Stored records:
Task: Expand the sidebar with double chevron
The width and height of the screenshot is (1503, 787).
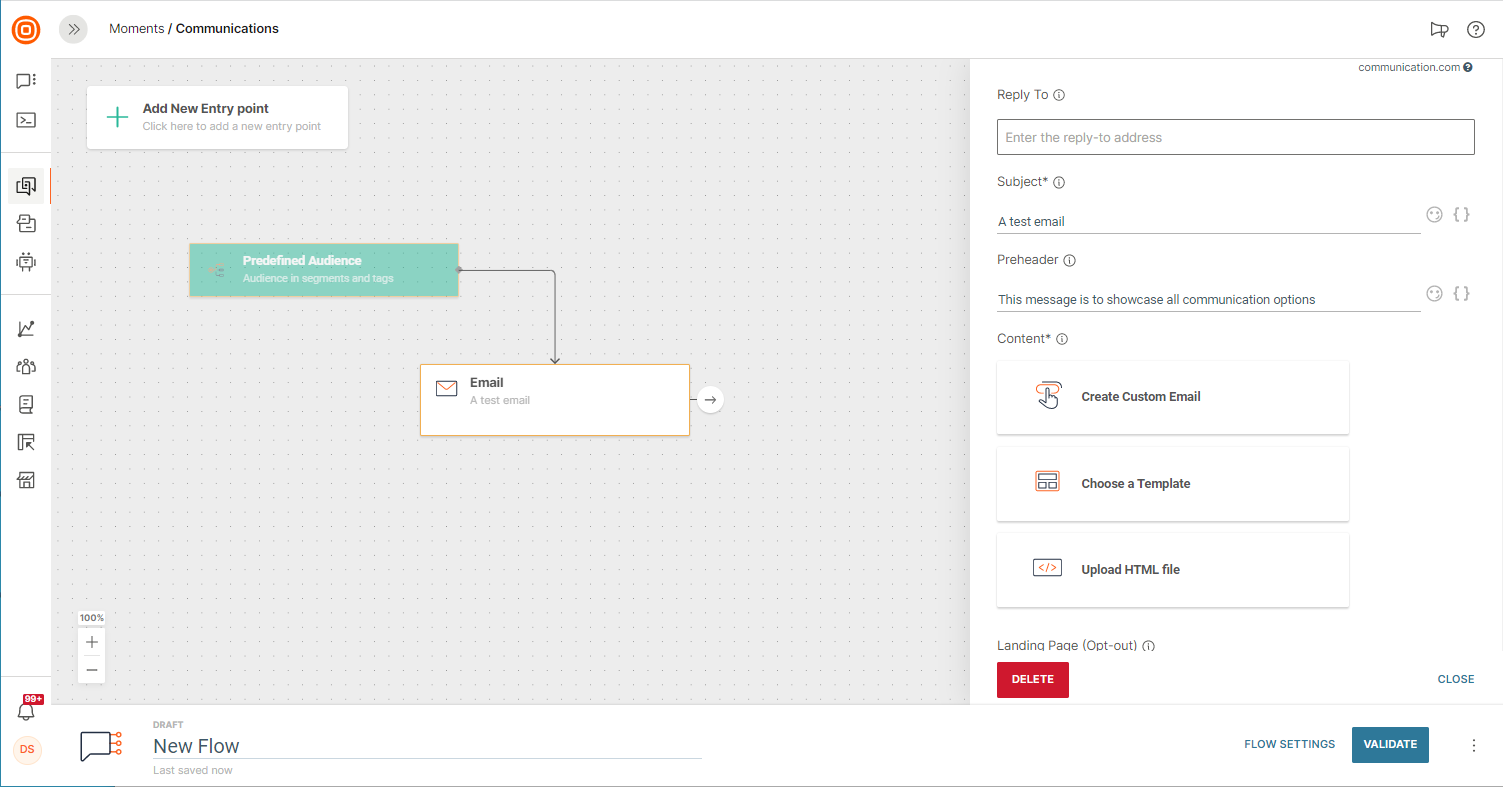Action: coord(74,29)
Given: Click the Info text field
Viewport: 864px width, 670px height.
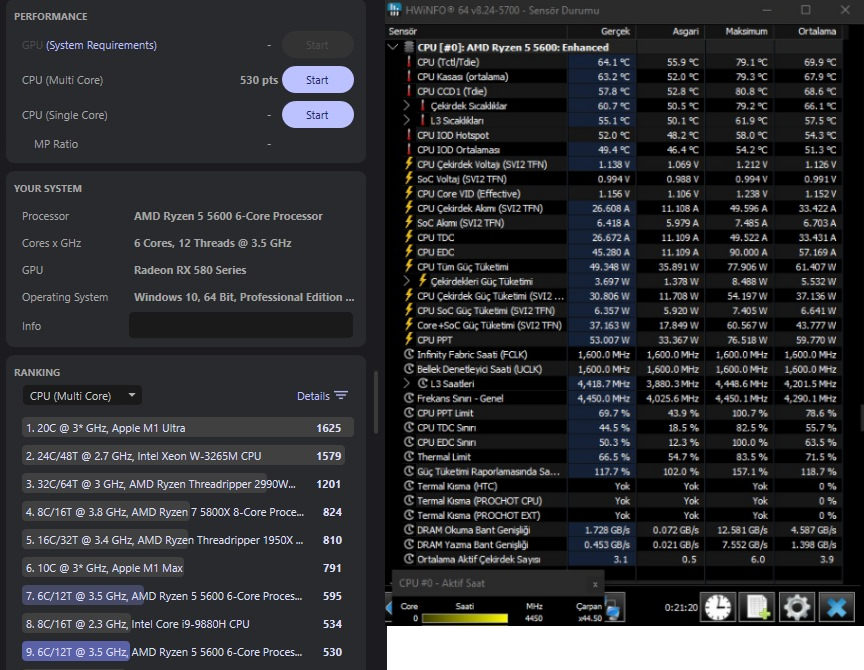Looking at the screenshot, I should [241, 326].
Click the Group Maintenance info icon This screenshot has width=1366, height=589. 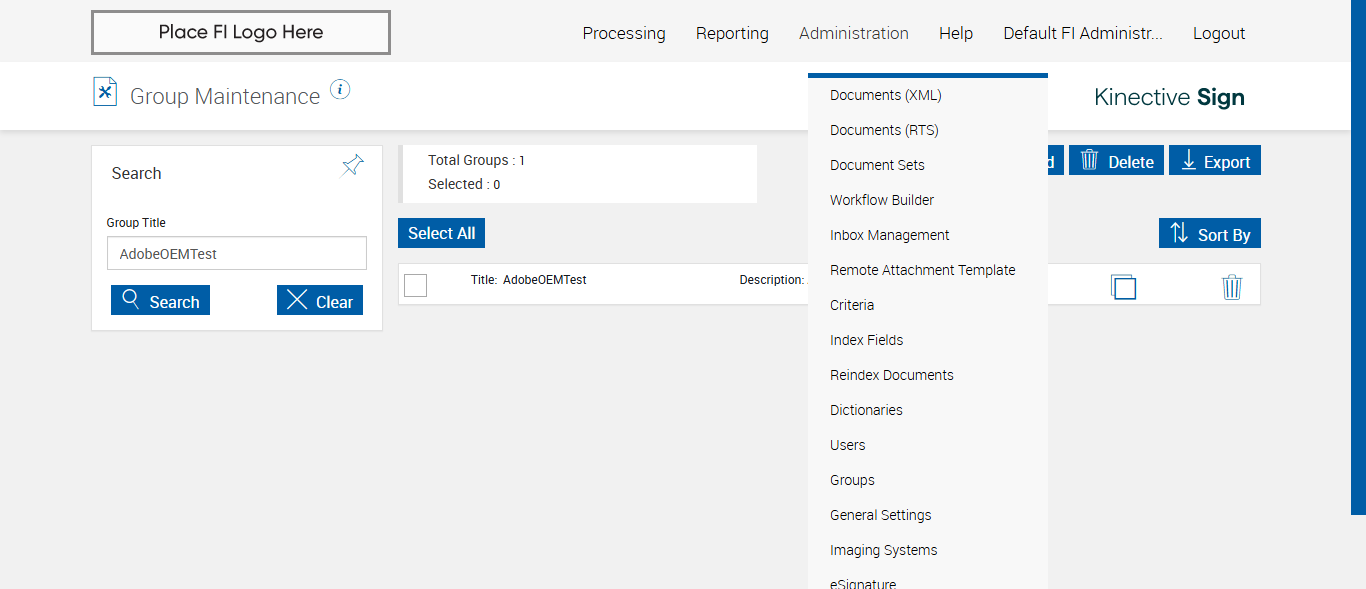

◆ Written task: Output every line of the data above as a numbered list, omitting blank lines and leaving out the pictures.

◆ Exercise answer:
1. Task: Expand the sidebar with double chevron
2. The width and height of the screenshot is (1503, 787).
3. Action: coord(74,29)
4. Given: Click the Info text field
5. Viewport: 864px width, 670px height.
6. Looking at the screenshot, I should [241, 326].
7. Click the Group Maintenance info icon This screenshot has width=1366, height=589. 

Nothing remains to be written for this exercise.